Take a Seat: Daddy's Lap (2012) by Bongani Njalo

A striking perspective on the parenthood telltale. Bongani Njalo explores the crooked line to which a father's love could extend.

Bongani Njalo is a performance artist who celebrates the complicated nature of subjectivity that cannot be suppressed under one singular category. His queerness, artistry, and personal definitions make up a mosaic of his idea of self to be perceived as one whole, not in isolation. His African heritage blooms through the cracks of his childhood and bleeds into his adult life as he appreciates African spirituality and the wisdom with which its principles grant him.

Growing up as a part of the LGBTQ+ community, his effeminate appearance and the way other children treated him engraved his thoughts with the idea of being ‘impure’ or ‘dirty.’ Bongani was hyperaware of his uniqueness because his environment made him aware of it through peer bullying.

Bongani’s tendency for art bloomed when he was in high school, and in 2006 he received an Art & Design education which made him learn about the compound and stratified world of visual arts. 


Bongani refers to his gut-wrenching work Daddy’s Lap (2012) within the themes of vulnerability and fragility.

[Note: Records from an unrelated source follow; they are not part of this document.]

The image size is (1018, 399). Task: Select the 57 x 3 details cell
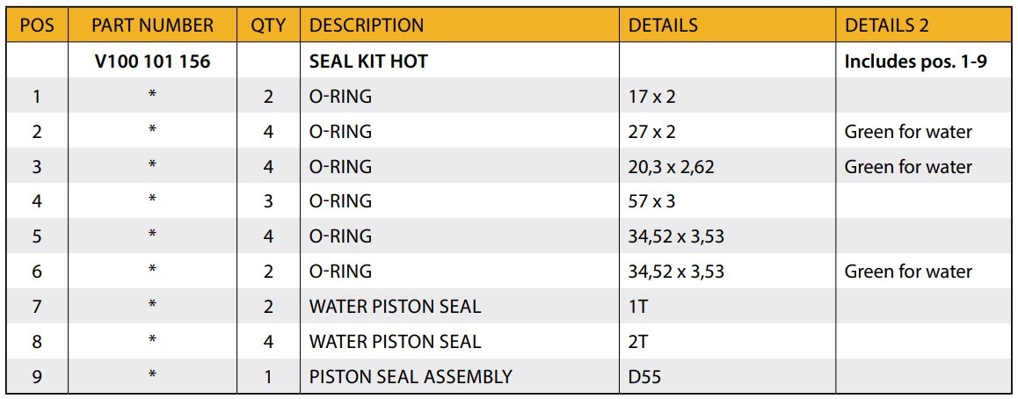click(651, 201)
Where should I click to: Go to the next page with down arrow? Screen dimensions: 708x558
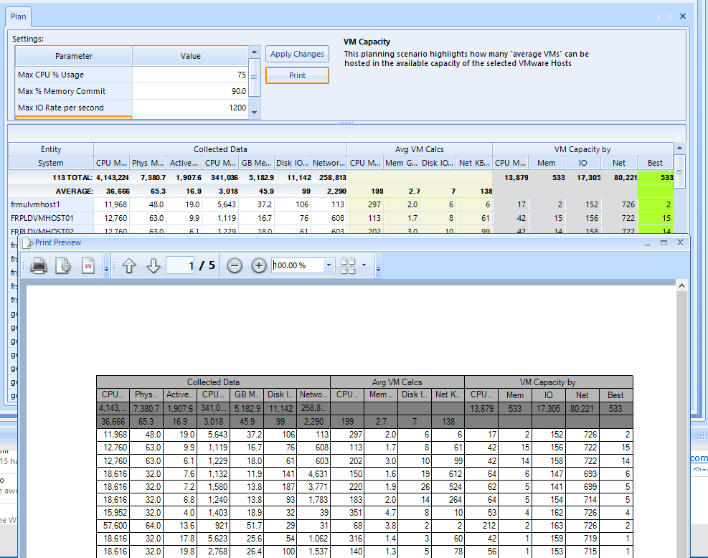[153, 266]
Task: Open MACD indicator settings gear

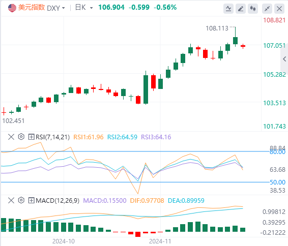Action: 21,200
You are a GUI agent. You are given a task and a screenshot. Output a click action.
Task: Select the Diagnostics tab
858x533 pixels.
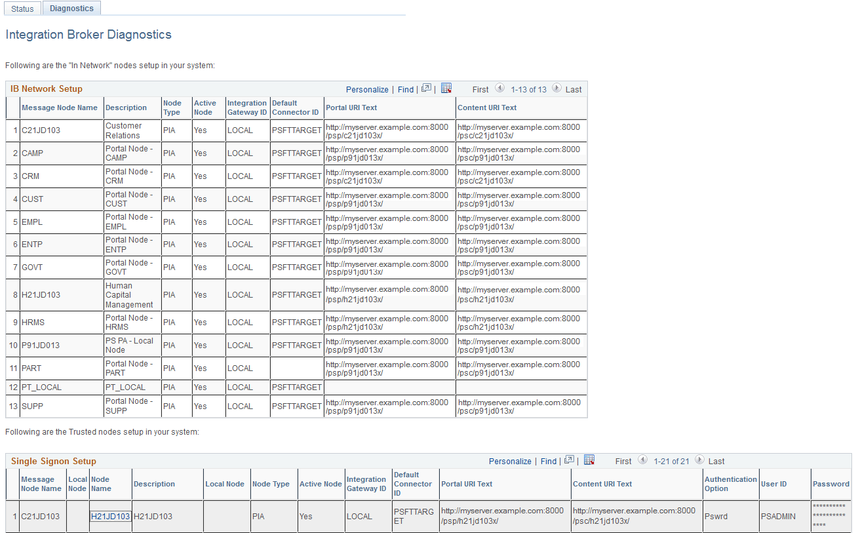point(71,8)
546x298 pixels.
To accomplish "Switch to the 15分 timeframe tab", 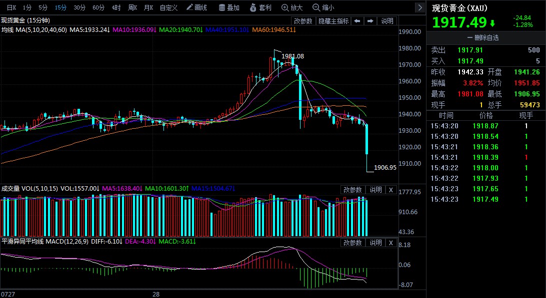I will 61,7.
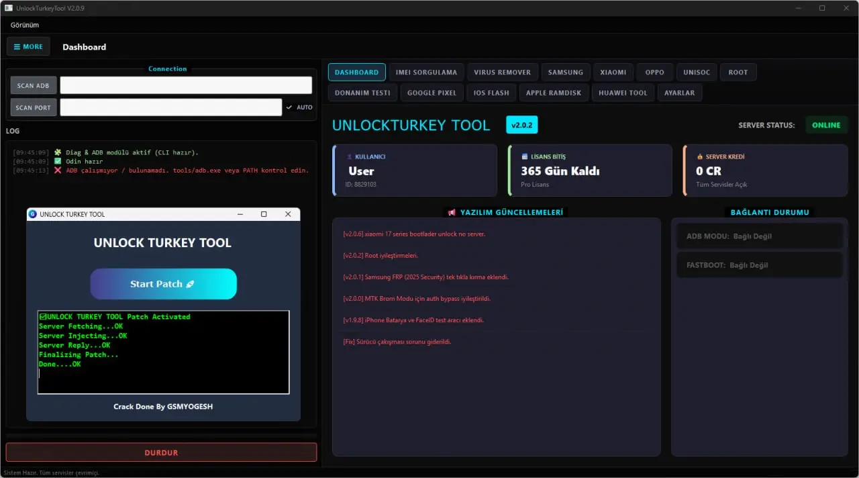Viewport: 859px width, 478px height.
Task: Click the user icon beside KULLANICI
Action: (x=350, y=157)
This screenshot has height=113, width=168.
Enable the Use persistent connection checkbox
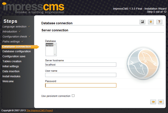pyautogui.click(x=73, y=96)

The striking art piece revolves around domestic abuse, which originates from the patriarchal figure of the father and the dooming quality of which his presence reeks.


I do not think the glass pieces’ positioning is arbitrary when considering the work and its visual properties. As can be seen from the image provided above, the glass pieces are located on almost every surface that could be a place to sit down and relax since the object the glasses pierce through is an armchair. The armchair’s inviting quality is juxtaposed with the glass pieces and their ability to cause severe damage. Therefore, one is tempted by the soothing idea of laying down and feeling comfortable on the big and cozy armchair, only to be repulsed away by the knowledge that the glasses obtain the ability to damage.

Bongani parallels his artwork with his own description of a father’s looming and eerie presence. The armchair is the ideal father figure who is to provide a certain emotional availability for the family. However, the glass pieces underline a defect in the father’s parental abilities. The chair, as an idea, becomes distorted and frightening, something to evade from. And as a literal and palpable thing, to be within its perimeters sounds terrifying, and it becomes painful to touch, closely resembling a father figure with abusive inclinations and disruptive behaviors.

Daddy’s Lap (2012) is an impactful work that dwells in the distorted domestic sphere and mirrors the horrifying reality of malfunctioning parents and their generational legacies left behind: their children remembering them as skin-slicing and blood-shedding monstrosities.